Hindustan Times
October 25, 2006 (Editorial)
A simple compact has governed India's treatment
of its minorities. Given that the overwhelming
majority of the country is Hindu, the system
has gone out of its way to reassure minorities
that brute majority in Parliament will not be
used to compel them to change their customary
law. The early leaders of the country did not
hesitate to codify the personal laws of the
majority community through statutes like the
Hindu Marriage Act, but steered clear of doing
the same for minorities. When, in a celebrated,
if infamous case, the Supreme Court insisted
on providing maintenance to a divorced Muslim
woman, based on civil law, and against customary
Muslim law, the government of the day passed
an act that nullified the court's judgment.
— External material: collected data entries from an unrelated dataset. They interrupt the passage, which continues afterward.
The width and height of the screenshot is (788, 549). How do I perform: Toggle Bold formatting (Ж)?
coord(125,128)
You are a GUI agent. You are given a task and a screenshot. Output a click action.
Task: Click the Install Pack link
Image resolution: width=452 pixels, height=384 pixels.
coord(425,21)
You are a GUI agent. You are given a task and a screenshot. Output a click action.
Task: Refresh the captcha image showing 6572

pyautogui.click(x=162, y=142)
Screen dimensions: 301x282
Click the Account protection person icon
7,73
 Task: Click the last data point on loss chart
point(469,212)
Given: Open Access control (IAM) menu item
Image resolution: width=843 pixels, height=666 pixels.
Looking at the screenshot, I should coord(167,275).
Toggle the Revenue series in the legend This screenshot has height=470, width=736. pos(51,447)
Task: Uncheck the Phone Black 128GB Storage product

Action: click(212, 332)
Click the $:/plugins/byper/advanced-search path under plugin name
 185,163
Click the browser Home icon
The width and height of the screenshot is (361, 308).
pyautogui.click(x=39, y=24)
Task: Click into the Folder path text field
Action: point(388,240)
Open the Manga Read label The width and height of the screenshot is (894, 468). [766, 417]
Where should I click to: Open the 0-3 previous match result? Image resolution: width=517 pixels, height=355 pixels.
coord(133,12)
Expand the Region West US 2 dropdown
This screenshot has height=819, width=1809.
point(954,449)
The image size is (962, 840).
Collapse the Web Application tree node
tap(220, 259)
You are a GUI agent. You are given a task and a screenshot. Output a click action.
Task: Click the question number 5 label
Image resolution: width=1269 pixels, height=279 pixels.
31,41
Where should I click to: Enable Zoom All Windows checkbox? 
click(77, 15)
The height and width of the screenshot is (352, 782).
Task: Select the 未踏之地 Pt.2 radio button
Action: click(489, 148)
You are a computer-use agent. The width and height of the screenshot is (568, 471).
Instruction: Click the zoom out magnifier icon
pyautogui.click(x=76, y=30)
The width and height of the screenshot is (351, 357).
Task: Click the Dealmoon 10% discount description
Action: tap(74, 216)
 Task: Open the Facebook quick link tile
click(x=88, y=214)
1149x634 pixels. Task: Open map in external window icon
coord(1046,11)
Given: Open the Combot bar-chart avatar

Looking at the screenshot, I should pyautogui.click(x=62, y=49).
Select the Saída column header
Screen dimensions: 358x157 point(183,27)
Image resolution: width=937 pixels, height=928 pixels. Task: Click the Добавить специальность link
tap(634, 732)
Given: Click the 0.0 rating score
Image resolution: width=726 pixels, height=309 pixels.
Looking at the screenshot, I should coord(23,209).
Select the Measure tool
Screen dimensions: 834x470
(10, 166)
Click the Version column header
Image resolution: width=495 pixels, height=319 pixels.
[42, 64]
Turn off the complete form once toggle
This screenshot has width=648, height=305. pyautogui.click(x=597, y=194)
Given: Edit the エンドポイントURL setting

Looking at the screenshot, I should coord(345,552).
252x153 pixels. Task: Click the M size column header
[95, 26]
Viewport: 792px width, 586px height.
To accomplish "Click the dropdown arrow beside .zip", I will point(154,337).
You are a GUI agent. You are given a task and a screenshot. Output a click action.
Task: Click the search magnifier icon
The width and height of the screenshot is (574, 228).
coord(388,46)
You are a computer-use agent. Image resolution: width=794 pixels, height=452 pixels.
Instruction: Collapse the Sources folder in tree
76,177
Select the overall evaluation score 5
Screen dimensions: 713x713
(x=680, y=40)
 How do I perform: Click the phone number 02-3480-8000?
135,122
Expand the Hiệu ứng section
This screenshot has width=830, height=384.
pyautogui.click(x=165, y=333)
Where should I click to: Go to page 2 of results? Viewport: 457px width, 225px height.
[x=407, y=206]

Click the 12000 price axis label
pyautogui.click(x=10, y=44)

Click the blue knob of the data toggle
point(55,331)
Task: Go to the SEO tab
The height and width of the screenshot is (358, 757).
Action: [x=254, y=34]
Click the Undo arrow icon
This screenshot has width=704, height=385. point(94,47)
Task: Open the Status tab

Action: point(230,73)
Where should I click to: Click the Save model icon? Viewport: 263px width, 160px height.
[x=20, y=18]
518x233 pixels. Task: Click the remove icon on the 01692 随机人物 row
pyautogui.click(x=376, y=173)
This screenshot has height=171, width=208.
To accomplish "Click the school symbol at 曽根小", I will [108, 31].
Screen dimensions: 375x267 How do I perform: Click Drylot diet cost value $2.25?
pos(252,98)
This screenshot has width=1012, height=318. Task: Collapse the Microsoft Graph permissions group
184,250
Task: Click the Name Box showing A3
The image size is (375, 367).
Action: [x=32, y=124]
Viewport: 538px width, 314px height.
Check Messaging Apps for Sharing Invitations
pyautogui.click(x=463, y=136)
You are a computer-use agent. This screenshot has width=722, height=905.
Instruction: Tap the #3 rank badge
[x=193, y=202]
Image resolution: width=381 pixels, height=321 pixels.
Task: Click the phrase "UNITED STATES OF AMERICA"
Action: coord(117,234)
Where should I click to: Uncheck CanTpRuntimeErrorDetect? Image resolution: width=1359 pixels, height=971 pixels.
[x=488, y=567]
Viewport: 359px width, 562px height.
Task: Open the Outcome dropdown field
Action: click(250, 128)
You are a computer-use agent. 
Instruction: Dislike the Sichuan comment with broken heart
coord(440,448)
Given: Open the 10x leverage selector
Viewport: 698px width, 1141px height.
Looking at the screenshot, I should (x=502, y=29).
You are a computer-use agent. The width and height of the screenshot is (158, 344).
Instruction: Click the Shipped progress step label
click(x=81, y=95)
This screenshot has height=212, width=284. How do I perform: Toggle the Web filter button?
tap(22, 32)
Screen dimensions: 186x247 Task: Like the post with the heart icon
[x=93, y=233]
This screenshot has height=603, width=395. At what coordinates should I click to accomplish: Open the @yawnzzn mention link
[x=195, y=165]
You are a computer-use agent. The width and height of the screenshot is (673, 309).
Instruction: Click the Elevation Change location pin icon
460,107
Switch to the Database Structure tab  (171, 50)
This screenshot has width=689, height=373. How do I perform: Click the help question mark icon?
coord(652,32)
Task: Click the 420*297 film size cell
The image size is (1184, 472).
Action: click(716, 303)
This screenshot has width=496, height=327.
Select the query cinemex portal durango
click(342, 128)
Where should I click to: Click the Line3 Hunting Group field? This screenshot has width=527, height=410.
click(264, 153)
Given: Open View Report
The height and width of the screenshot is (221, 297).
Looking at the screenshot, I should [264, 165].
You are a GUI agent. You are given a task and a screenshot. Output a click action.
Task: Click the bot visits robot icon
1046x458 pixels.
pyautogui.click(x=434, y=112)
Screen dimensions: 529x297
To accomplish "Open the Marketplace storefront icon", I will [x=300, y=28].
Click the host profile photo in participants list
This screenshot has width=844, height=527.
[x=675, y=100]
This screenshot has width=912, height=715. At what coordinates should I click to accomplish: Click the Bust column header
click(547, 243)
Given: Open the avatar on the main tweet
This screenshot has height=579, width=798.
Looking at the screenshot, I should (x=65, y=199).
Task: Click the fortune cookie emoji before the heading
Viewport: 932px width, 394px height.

It was not as though the government was against
maintenance for the woman, but that it felt
the need to reassure the minority Muslims. The
process of change, this secularist theory insisted,
would have to come from within the community
in question, even though there was wide acknowledgement
that many of the customs that the communities
wanted to preserve were patriarchal and discriminated
against women.
While courts have managed to provide a measure
of relief in some cases, by and large women
continue to suffer from the consequences of
personal laws. This is what brought about the
multiple tragedies that Imrana has had to suffer.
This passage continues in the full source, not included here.